Literature DB >> 11834499

Mouse heart Na+ channels: primary structure and function of two isoforms and alternatively spliced variants.

Thomas Zimmer1, Christian Bollensdorff, Volker Haufe, Eckhard Birch-Hirschfeld, Klaus Benndorf.   

Abstract

We isolated two full-length cDNA clones from the adult murine heart that encode two different voltage-gated Na+ channels: mH1 and mH2. Sequence comparisons indicated that mH1 is highly homologous to rat SCN5A, whereas mH2 is highly homologous to SCN4A, expressed in rat skeletal muscle. Electrophysiological properties of mH1 channels strongly resembled the tetrodotoxin (TTX)-resistant Na+ current of mouse ventricular cells, whereas mH2 channels activated at more positive potentials and were highly sensitive to TTX [50% inhibitory constant (IC50) = 11 nM]. We found that mH2 is not expressed in cardiac cells of neonatal mice, but appears to be upregulated during the development.
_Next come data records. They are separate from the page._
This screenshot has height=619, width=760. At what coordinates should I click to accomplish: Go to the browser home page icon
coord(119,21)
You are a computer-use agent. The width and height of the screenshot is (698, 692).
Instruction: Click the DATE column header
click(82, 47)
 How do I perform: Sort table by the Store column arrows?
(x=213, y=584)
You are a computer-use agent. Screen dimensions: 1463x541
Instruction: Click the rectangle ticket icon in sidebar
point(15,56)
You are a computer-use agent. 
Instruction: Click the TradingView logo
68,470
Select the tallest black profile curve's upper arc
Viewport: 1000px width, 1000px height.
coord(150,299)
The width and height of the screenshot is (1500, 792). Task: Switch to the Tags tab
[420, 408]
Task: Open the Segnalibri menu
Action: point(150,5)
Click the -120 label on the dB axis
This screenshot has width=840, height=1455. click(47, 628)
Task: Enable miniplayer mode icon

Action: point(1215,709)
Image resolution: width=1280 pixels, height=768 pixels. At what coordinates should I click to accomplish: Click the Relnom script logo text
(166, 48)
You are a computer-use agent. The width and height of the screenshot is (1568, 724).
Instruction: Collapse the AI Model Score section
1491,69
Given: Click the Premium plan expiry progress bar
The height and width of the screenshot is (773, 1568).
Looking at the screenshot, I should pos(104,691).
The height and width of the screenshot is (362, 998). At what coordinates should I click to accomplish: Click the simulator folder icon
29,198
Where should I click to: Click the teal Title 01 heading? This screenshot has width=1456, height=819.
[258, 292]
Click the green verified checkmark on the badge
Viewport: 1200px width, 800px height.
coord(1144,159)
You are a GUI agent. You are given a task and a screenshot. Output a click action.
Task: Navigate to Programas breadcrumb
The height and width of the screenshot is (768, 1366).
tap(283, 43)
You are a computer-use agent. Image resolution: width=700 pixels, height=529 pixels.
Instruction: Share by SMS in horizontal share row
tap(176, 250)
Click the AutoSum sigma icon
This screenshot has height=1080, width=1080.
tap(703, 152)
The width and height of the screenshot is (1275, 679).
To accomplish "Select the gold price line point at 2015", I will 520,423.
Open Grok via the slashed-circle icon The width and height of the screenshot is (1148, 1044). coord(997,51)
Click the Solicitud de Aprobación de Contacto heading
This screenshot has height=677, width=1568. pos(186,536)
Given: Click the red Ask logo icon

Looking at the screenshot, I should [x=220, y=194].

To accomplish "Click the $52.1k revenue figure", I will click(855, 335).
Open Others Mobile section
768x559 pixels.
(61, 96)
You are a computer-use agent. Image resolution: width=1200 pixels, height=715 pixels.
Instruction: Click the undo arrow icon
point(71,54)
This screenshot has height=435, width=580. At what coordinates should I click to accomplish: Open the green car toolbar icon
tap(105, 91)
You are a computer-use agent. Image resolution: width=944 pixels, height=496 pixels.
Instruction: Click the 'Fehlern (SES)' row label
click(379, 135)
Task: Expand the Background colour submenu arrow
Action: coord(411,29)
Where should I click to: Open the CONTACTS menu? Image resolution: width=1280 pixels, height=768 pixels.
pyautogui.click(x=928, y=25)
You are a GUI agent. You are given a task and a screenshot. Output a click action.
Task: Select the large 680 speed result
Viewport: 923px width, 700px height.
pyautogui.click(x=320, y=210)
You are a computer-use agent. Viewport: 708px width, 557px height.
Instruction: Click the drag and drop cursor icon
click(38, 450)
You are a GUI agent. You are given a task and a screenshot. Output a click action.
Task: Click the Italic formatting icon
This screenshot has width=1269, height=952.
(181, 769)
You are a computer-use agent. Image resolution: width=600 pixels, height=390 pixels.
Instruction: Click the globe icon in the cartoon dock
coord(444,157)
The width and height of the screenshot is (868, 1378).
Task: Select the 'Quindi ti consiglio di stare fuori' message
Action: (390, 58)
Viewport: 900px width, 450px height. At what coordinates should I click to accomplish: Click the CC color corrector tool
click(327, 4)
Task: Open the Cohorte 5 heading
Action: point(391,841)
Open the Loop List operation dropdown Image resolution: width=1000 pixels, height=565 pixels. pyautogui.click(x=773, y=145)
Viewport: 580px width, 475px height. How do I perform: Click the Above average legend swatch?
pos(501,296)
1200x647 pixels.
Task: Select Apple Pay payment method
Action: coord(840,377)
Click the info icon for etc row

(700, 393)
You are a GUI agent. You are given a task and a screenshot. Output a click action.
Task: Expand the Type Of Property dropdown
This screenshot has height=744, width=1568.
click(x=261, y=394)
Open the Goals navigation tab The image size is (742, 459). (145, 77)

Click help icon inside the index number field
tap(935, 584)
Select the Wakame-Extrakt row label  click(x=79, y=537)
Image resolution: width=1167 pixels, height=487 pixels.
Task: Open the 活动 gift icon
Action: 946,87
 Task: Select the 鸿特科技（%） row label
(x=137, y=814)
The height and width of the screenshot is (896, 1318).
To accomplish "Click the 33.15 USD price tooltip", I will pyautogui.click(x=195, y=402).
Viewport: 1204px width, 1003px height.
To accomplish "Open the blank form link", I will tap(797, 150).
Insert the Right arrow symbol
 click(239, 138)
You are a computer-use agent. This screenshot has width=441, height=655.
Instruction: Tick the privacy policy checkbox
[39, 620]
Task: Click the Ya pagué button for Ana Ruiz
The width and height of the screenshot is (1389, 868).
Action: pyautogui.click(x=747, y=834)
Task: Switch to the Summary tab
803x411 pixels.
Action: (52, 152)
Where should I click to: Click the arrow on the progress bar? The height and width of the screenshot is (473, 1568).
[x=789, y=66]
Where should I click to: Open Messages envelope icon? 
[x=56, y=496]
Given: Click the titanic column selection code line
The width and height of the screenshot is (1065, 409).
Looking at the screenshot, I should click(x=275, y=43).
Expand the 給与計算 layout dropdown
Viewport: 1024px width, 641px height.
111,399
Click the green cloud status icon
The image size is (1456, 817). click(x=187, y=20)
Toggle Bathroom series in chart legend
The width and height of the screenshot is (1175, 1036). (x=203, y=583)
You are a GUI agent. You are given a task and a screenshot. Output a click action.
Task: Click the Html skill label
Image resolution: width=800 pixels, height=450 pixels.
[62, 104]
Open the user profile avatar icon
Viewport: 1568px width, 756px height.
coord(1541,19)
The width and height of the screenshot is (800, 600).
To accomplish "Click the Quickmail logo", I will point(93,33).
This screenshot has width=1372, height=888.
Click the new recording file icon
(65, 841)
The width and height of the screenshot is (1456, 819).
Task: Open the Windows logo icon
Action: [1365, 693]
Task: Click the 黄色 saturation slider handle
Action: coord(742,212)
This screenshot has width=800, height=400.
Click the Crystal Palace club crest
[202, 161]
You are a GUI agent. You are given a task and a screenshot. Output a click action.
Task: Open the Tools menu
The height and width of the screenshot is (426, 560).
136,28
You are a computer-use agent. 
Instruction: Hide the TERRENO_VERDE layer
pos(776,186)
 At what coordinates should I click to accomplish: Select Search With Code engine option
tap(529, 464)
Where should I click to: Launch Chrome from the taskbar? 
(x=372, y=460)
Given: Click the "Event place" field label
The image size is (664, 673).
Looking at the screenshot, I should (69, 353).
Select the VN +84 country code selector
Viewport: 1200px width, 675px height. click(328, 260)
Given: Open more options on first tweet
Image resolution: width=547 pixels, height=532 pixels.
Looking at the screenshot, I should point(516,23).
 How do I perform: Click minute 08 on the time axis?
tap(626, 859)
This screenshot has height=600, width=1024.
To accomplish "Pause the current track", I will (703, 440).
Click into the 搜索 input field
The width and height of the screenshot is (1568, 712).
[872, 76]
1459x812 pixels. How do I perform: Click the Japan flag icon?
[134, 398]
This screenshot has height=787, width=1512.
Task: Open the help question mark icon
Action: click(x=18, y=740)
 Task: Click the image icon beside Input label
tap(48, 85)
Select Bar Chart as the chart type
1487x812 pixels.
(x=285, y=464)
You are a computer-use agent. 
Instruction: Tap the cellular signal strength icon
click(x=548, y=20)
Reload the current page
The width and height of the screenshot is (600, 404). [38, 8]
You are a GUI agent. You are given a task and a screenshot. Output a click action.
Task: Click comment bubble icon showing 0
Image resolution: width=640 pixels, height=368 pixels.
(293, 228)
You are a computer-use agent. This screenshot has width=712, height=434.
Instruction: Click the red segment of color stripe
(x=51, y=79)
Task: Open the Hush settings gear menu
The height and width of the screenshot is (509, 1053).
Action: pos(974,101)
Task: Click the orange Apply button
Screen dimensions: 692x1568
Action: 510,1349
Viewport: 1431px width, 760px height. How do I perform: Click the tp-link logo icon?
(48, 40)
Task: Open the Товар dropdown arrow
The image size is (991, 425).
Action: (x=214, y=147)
Besides these Na+ channel isoforms, we also detected two alternatively spliced mH1 variants that were characterized by deletions within the sequence coding for the intracellular loop between domains II and III. One of the shortened channels, mH1-2, developed Na+ currents indistinguishable from those of mH1. The other splice variant (mH1-3) did not form functional channels. Quantitative reverse transcriptase-polymerase chain reaction indicated that RNA preparations of the adult mouse heart contain 54% mH1, 25% mH1-2, 16% mH2, and 5% mH1-3. Conclusively, mH1 generates the main portion of the mouse cardiac TTX-resistant Na+ current and mH2 is a candidate for TTX-sensitive currents previously described in adult cardiomyocytes. Furthermore, the presence of mH1-2 and mH1-3 transcripts indicates that alternative splicing plays a role in the regulation of functional Na+ channels in cardiomyocytes.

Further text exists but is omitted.